Jason Feifer: And I get the sense that for Gregg a approximately average job is actually a pretty decent compliment. Later in our conversation, he’d even call his generation relatively accomplished. He’s happy with how his generation opened up to acceptance of sex and different people in general culture. And now that he looks back, he sees his own responses to his generation as part of a pattern, one in which each generation has super high hopes for itself and then gets disappointed and then comes to accept its own accomplishments. It’s a pattern that you can see beginning all over today. Just listen to the self criticisms from millennials and gen Z-ers as they complain that their peers are too entitled or lazy or sensitive or self obsessed or whatever the case is. And sometimes New York Post writer Johnny Ola Sinskey they even get to go on Fox and friends and feed themselves whole to Fox News’s audience of hungry old people.

Voice Clip (Fox News): Yeah, because the title of your piece, I’m a millennial and my generation sucks just talks about how the millennials don’t get off the couch very often.

Voice Clip (Johnny Ola Sinskey): They don’t. Actually I wrote another piece for The Post not long ago about millennials being the shut in generation. I interviewed several who’ll spend whole weekends at home very proudly just binge watching Orange is the New Black.

Voice Clip (Fox News): Or doing a Snapchat.

Jason Feifer: Or doing a Snapchat? Oh man. The irony of a bunch of people on TV making their audience feel smug by talking about a different audience of people who sit and watch different TV. God. But anyway, all of this of course raises a question, what propels this cycle? Why does each generation go through this self loathing before coming out on the other side? Greg Easterbrook has a theory because he grew up hearing a very particular thing about his generation, a thing that the older generation kept telling him.

++++++++++++++++++++

_EXERCISE DIRECTIONS_
Reproduce the transcript about generational self-criticism above word for word, keeping every line.

_DATA SECTION_
++++++++++++++++++++

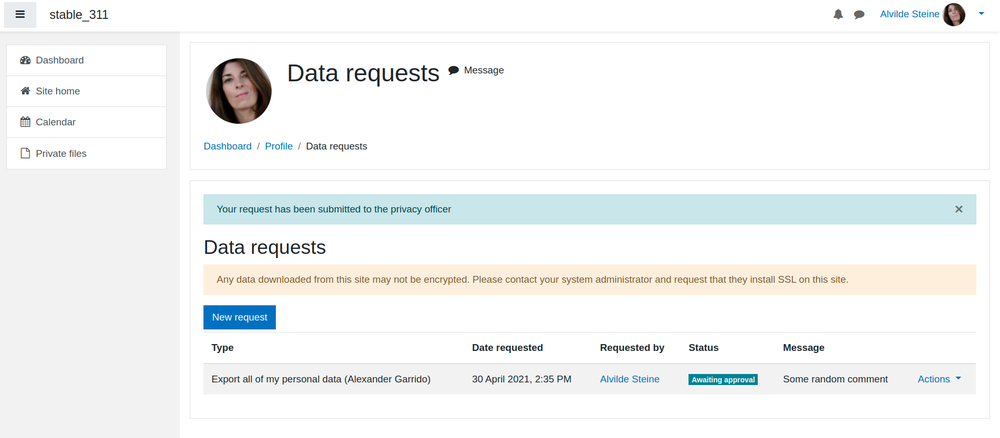This screenshot has height=438, width=1000.
Task: Click the Dashboard speedometer icon in sidebar
Action: tap(26, 60)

++++++++++++++++++++

_TASK SOLUTION_
Jason Feifer: And I get the sense that for Gregg a approximately average job is actually a pretty decent compliment. Later in our conversation, he’d even call his generation relatively accomplished. He’s happy with how his generation opened up to acceptance of sex and different people in general culture. And now that he looks back, he sees his own responses to his generation as part of a pattern, one in which each generation has super high hopes for itself and then gets disappointed and then comes to accept its own accomplishments. It’s a pattern that you can see beginning all over today. Just listen to the self criticisms from millennials and gen Z-ers as they complain that their peers are too entitled or lazy or sensitive or self obsessed or whatever the case is. And sometimes New York Post writer Johnny Ola Sinskey they even get to go on Fox and friends and feed themselves whole to Fox News’s audience of hungry old people.

Voice Clip (Fox News): Yeah, because the title of your piece, I’m a millennial and my generation sucks just talks about how the millennials don’t get off the couch very often.

Voice Clip (Johnny Ola Sinskey): They don’t. Actually I wrote another piece for The Post not long ago about millennials being the shut in generation. I interviewed several who’ll spend whole weekends at home very proudly just binge watching Orange is the New Black.

Voice Clip (Fox News): Or doing a Snapchat.

Jason Feifer: Or doing a Snapchat? Oh man. The irony of a bunch of people on TV making their audience feel smug by talking about a different audience of people who sit and watch different TV. God. But anyway, all of this of course raises a question, what propels this cycle? Why does each generation go through this self loathing before coming out on the other side? Greg Easterbrook has a theory because he grew up hearing a very particular thing about his generation, a thing that the older generation kept telling him.